### What is expected:
Could you copy out everything from the line containing "You are a computer-use" down to the end of the records, swapping "Pick" for "Select" and changing nothing else? Leave the pictures out of your answer.

### Exercise inputs:
----
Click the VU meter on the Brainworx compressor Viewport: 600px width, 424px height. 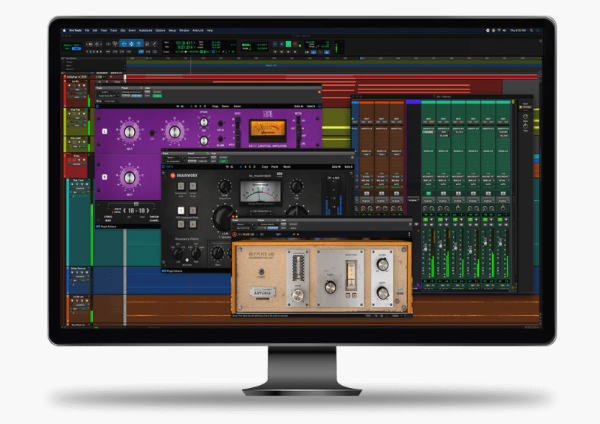261,189
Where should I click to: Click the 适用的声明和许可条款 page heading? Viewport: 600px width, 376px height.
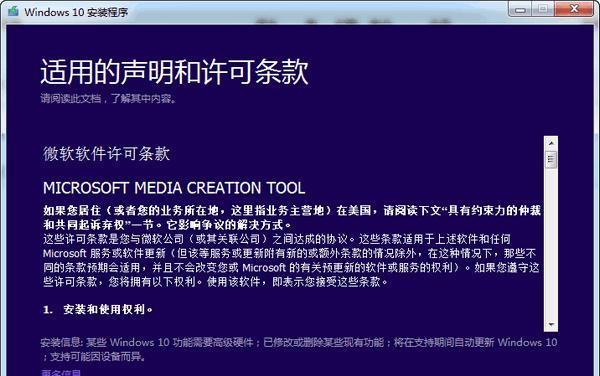click(174, 72)
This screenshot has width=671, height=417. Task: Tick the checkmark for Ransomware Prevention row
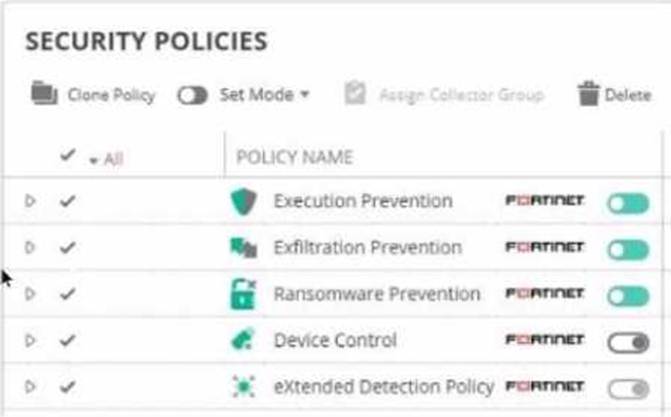[x=67, y=294]
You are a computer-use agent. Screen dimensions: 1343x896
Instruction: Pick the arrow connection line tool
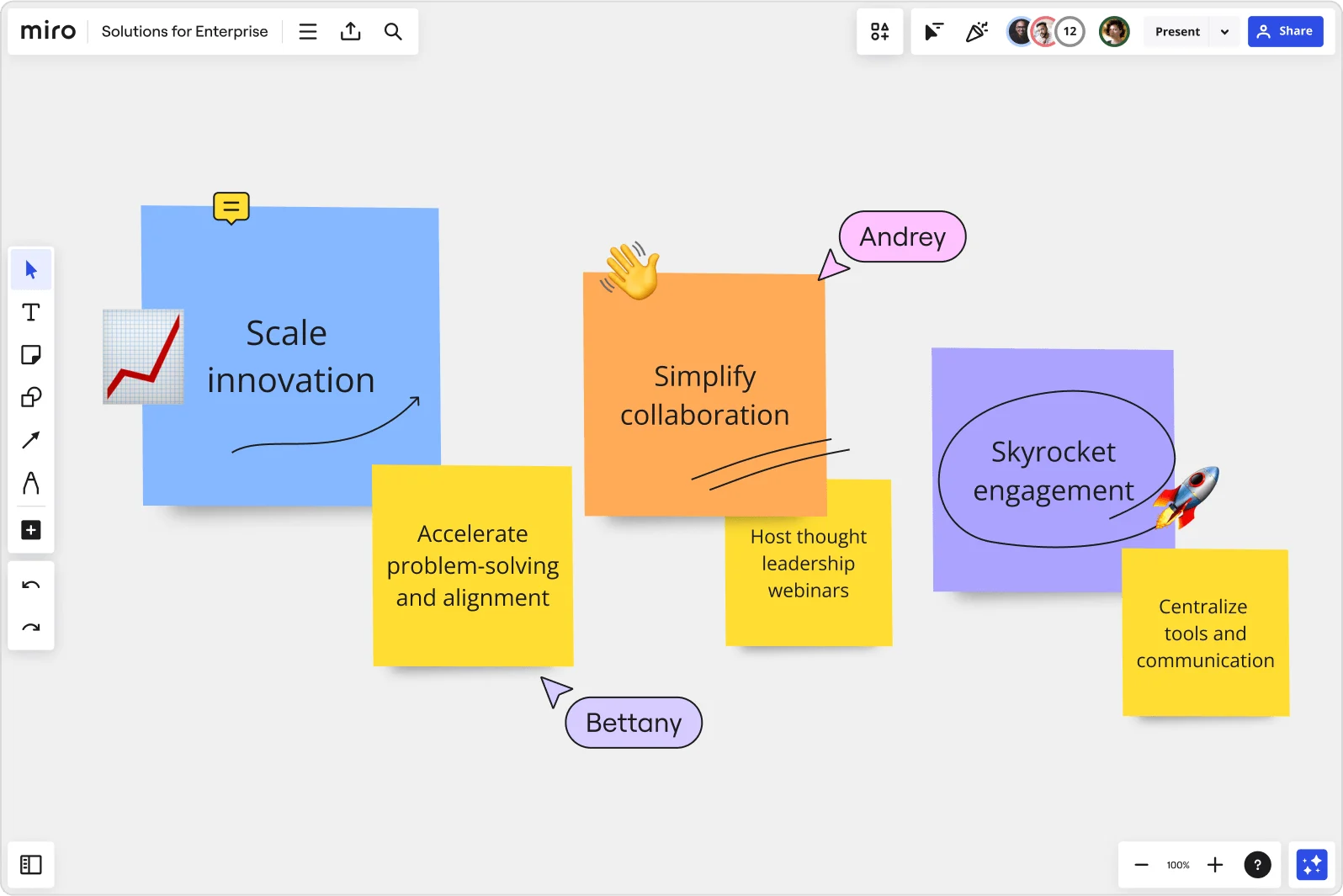(31, 440)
----
### Task result:
You are a computer-use agent. Screen dimensions: 1343x896
Instruction: Select the arrow connection line tool
(31, 440)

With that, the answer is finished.